DEFRAによると、イングランドでは毎年、プラスチック製ストロー約47億本、プラスチック製マドラー約3億1,600万本、プラスチック軸綿棒約18億本が消費されており、同規制はこれらの海洋汚染による環境に深刻な悪影響を与えている廃棄プラスチック製品の排出を抑制することを目的としている。

製造業や小売業を含めた各企業は、有償か無償かを問わず上記3種類の使い捨てプラスチック製品の提供が禁止され、違反すると、罰金が科される場合がある。ただし、障害や疾患がある人は、飲食店でプラスチック製ストローを要望することや、登録された薬局でのプラスチック製ストローを購入することが許可される。また、科学目的で使用するプラスチック軸綿棒などは対象外となる。なお、2020年10月1日以前に購入した上記3種類の使い捨てプラスチック製品は、2021年4月1日まで提供することが認められる。
.....
## 実施事項
1) 使い捨てプラスチック規制の本文を、「DEFRAによると、イングラ」を含む箇所から書き始め、「で提供することが認められる。」まで書き写したところで止めてください。
2) 使い捨てプラスチック規制の本文の続きを、最後の文の後から書き進めてください。

## データ項目
.....
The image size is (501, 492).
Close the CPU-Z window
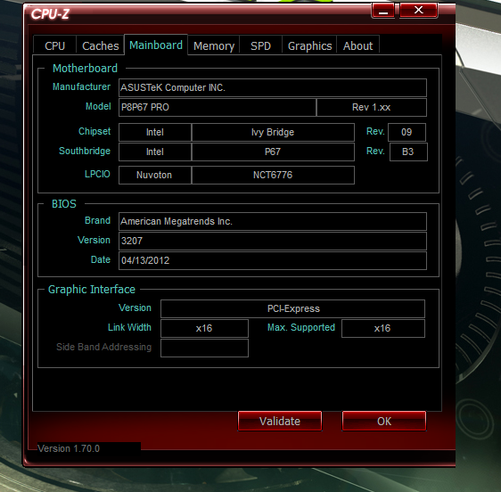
.....
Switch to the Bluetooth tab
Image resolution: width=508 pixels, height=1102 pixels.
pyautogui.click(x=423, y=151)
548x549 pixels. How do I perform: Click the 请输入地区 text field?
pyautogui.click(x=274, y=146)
.....
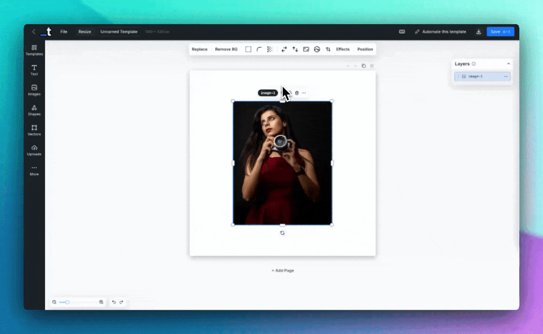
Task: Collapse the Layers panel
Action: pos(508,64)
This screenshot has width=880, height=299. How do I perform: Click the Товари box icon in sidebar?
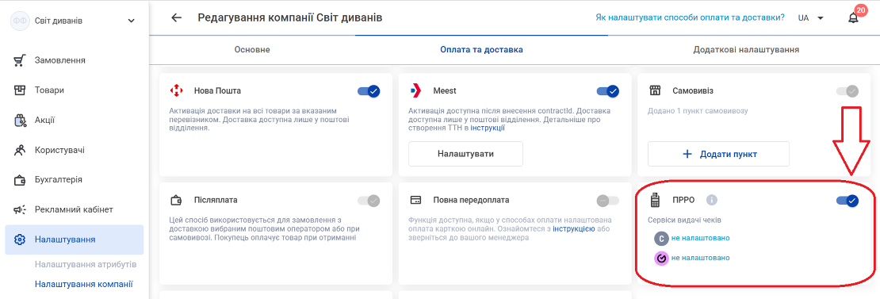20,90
.....
## 解答一覧
1)
DEFRAによると、イングランドでは毎年、プラスチック製ストロー約47億本、プラスチック製マドラー約3億1,600万本、プラスチック軸綿棒約18億本が消費されており、同規制はこれらの海洋汚染による環境に深刻な悪影響を与えている廃棄プラスチック製品の排出を抑制することを目的としている。

製造業や小売業を含めた各企業は、有償か無償かを問わず上記3種類の使い捨てプラスチック製品の提供が禁止され、違反すると、罰金が科される場合がある。ただし、障害や疾患がある人は、飲食店でプラスチック製ストローを要望することや、登録された薬局でのプラスチック製ストローを購入することが許可される。また、科学目的で使用するプラスチック軸綿棒などは対象外となる。なお、2020年10月1日以前に購入した上記3種類の使い捨てプラスチック製品は、2021年4月1日まで提供することが認められる。

2)
さらに、2021年7月3日以降、パッケージに使い捨てプラスチック製ストローを付けた飲料製品の提供が禁止される。

イングランド以外の英国自治政府の使い捨てプラスチック製品の規制については、ウェールズ自治政府が、上記3種類の使い捨てプラスチック製品に加え、スプーン、皿などの使い捨てプラスチック製品の供給禁止の法案の公開諮問を7月30日から開始しており、スコットランドでは、プラスチック軸綿棒を禁止する法律が2019年10月12日に英国で初めて施行されている。このほか、全国で洗顔用化粧品などへのマイクロビーズの使用が既に禁止されている。

また、DEFRAは「新型コロナ禍」の一時的な対策として、2015年10月からイングランドで実施したレジ袋有料化(代金を1枚0.05ポンド)措置について、オンライン上で購入した宅配食品に関して3月21日から9月21日まで一時的に停止していた。一方、2021年4月からは、イングランドで、レジ袋有料義務化の範囲をこれまでの大規模小売業から全ての小売業者に拡大、代金も1枚0.10ポンドに引き上げ、規制が強化される。